August 14th, 2008 by Bob Bly

My colleague Dean Rieck, a veteran copywriter, thinks today’s new copywriters use too much hype in their writing (example:

“These days, more writers seek freelance work, spurred on by promises of big paychecks in myriad get-rich-quick e-books sold online,” writes Dean in DM News (8/11/08, p. 10).

“The result is a flood of inexperienced, poorly qualified writers. I’ve seen increasingly club-fisted writing showing up in sales letters online and offline. Are copywriters today so tone-deaf, so mired in over-the-top hard sell patter that they can’t hear how ridiculous they sound?”

My questions to you for today:

>> Do you agree there’s too much hype in copy in general — and online in particular?

>> Does hard-sell long copy turn you off, repulse you, or do you enjoy writing and reading it?

>> Does the hype-filled style of copy work in your experience or opinion? Or are today’s readers too sophisticated to be persuaded by it?


This entry was posted on Thursday, August 14th, 2008 at 12:52 pm and is filed under General. You can follow any responses to this entry through the RSS 2.0 feed. You can leave a response, or trackback from your own site.

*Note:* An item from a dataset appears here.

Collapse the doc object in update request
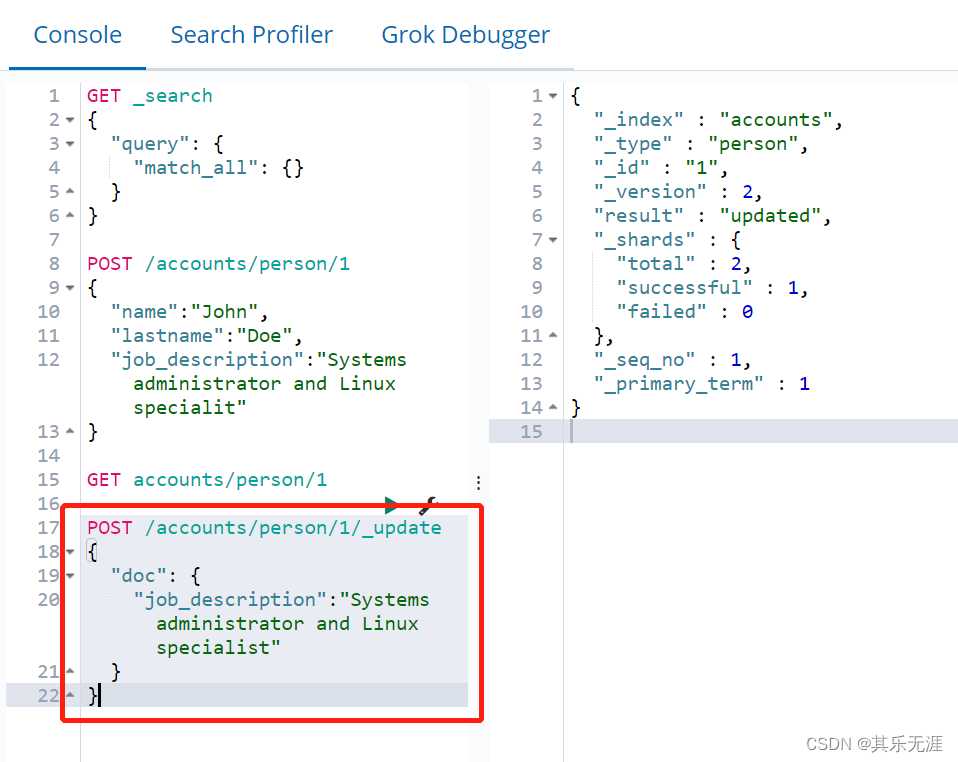The image size is (958, 762). point(69,575)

24 responses about “Tired of Hype-Filled Copy?”

  1. Dean Rieck said:

    Ahem. You know I was not talking about YOU, Bob. Right?

  2. Bob Bly said:

    I know. I posted the excerpt from your DM News column precisely because I AGREE with you….

  3. Jonathan Fields said:

    Agree on the use of too much hype, but not necessarily on the use of long format. A marketing piece can be plenty long, while still being compelling and believable. If there’s a genuine purpose for each word, if every phrase further a persuasive process or deftly greases the slide, go for it.

    If it’s just there, because you can’t figure out what’s really so powerful about the solution your selling, you’ve got more work to do.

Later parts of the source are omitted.